El gobernador también destacó la labor diaria de los efectivos: “La Policía todos los días detiene delincuentes, se juega la vida y salva personas. Vamos a proteger a los policías buenos”, reiteró, marcando una línea divisoria entre quienes cumplen su deber y quienes manchan el uniforme.
Formación, salarios y profesionalización
En otro tramo de su discurso, Llaryora abordó un tema estructural: la formación de los nuevos agentes. “La formación ha sido cambiada, tiene casi tres años. Esas camadas son las que están entrando”, explicó, planteando que existe una renovación paulatina de la fuerza desde su base misma.

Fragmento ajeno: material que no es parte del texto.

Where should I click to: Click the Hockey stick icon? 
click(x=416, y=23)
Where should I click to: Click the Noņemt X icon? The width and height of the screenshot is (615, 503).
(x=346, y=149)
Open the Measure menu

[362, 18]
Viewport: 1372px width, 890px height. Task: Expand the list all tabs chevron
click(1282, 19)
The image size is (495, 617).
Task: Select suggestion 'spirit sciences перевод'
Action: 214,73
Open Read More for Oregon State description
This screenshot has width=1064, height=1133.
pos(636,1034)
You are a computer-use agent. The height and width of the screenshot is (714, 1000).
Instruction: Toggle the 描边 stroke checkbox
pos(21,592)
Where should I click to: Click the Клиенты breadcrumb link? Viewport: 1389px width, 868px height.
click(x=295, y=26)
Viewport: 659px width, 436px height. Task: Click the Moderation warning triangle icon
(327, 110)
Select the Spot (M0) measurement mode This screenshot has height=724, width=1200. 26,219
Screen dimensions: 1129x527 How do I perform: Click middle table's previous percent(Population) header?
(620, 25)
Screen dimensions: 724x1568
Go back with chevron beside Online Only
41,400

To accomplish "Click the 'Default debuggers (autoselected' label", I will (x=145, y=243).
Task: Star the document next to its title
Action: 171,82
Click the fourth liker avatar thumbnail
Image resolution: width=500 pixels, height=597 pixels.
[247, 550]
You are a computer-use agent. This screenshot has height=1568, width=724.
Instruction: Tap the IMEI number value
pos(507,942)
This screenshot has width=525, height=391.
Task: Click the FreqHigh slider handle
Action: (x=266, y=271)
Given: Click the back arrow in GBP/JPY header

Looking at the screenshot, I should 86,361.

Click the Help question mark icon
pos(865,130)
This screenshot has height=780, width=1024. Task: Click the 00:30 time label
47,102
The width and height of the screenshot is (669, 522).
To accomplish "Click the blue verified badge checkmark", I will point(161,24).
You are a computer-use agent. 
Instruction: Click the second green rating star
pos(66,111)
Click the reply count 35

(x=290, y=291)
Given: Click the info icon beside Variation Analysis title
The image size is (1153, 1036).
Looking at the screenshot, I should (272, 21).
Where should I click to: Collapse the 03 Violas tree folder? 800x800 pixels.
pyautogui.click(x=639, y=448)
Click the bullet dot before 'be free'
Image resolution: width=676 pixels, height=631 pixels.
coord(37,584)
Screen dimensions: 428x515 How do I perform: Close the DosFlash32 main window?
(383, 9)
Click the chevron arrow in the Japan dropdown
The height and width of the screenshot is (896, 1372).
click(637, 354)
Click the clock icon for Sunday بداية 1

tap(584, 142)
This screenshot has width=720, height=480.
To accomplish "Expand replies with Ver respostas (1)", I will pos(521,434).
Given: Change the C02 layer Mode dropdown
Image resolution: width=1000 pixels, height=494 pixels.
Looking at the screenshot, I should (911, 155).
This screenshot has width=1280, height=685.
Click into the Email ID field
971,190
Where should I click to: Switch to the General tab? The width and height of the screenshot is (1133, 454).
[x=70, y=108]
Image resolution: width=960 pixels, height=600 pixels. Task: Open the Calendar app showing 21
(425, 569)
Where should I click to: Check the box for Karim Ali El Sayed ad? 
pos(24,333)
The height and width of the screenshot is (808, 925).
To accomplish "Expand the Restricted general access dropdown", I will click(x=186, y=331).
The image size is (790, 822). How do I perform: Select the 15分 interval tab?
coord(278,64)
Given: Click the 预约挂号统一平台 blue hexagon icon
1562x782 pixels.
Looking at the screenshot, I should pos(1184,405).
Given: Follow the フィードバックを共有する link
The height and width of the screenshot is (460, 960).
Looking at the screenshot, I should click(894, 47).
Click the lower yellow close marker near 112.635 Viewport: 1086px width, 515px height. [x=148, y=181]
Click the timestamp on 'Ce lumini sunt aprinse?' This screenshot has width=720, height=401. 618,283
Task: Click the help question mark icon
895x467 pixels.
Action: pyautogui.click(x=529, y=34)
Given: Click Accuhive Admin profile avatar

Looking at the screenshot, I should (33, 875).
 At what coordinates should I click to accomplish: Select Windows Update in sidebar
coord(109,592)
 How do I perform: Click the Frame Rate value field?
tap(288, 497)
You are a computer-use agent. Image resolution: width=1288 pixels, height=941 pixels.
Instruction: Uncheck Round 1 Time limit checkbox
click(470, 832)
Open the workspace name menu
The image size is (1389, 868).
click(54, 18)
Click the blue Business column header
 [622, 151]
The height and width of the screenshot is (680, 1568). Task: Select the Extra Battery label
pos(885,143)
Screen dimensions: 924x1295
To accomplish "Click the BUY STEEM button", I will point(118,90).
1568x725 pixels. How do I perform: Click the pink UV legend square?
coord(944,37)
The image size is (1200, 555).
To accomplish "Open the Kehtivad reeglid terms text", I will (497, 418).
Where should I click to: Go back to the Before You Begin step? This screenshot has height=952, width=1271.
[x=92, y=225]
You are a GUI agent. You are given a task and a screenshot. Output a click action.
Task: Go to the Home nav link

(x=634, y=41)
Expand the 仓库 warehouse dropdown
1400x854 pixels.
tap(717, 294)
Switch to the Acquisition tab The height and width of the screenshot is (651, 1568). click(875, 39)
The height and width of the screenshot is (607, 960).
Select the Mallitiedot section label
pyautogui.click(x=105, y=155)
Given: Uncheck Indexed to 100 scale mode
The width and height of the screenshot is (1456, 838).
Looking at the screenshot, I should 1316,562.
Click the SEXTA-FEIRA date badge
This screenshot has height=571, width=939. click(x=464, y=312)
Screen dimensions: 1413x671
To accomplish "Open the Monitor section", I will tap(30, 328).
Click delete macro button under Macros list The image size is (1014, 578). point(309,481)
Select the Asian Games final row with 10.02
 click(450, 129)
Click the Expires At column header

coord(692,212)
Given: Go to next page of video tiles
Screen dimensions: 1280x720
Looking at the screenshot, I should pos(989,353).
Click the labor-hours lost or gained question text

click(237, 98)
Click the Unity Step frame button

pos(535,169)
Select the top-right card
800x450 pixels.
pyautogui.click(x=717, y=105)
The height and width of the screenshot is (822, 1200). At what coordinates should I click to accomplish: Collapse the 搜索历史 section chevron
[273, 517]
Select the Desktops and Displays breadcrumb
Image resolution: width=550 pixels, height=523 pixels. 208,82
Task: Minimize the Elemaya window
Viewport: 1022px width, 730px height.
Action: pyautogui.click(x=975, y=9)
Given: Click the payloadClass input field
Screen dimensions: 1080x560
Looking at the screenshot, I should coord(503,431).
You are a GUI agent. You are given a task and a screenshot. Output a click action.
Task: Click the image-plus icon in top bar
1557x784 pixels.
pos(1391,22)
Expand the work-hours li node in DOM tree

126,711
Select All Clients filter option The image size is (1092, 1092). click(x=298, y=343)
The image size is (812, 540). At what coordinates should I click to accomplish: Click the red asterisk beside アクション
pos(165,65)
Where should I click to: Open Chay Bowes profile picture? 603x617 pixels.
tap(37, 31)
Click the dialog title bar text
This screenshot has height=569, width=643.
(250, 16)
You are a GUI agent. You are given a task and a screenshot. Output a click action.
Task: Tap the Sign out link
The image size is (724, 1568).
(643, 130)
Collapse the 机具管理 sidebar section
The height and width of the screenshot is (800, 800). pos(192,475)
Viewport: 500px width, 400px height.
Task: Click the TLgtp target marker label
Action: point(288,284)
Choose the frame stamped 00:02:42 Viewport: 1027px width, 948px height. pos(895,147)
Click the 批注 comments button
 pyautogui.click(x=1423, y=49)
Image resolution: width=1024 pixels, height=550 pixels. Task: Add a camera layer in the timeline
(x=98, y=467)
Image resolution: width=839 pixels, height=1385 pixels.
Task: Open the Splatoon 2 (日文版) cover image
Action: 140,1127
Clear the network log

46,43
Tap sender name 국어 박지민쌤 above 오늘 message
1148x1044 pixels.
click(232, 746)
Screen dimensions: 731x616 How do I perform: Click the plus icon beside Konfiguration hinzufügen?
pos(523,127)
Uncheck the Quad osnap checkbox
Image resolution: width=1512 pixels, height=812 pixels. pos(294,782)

También hizo mención al aspecto salarial, otro de los focos de conflicto y descontento dentro de la institución. “Venimos mejorando en materia salarial y vamos a tener que tomar una decisión al respecto. Vamos a avanzar en un reconocimiento económico para los que también tengan título”, adelantó, dejando abierta la puerta a un incentivo por profesionalización.
Un escándalo que remece estructuras
La detención del exjefe de la Caminera no es un hecho aislado. Se trata de un caso que amenaza con escalar y exponer vínculos profundos entre sectores de la fuerza y actividades delictivas organizadas. El respaldo de Llaryora a Quinteros, lejos de aplacar las tensiones, posiciona al gobierno en una postura ofensiva: no sólo promete limpiar la institución, sino hacerlo sin ceder a presiones políticas ni mediáticas.
Sin embargo, el desafío es enorme. Los niveles de desconfianza ciudadana hacia la Policía continúan en aumento, y la promesa de una depuración real requerirá más que discursos: implicará investigaciones sin favoritismos, sanciones ejemplares y, sobre todo, una reconstrucción de la legitimidad perdida.
En un contexto donde la inseguridad se vuelve tema de agenda diaria y la política de seguridad está bajo constante escrutinio, Llaryora se juega una carta fuerte: hacer de la crisis una oportunidad para reformar, o quedar atrapado en la misma lógica de encubrimientos que viene denunciando.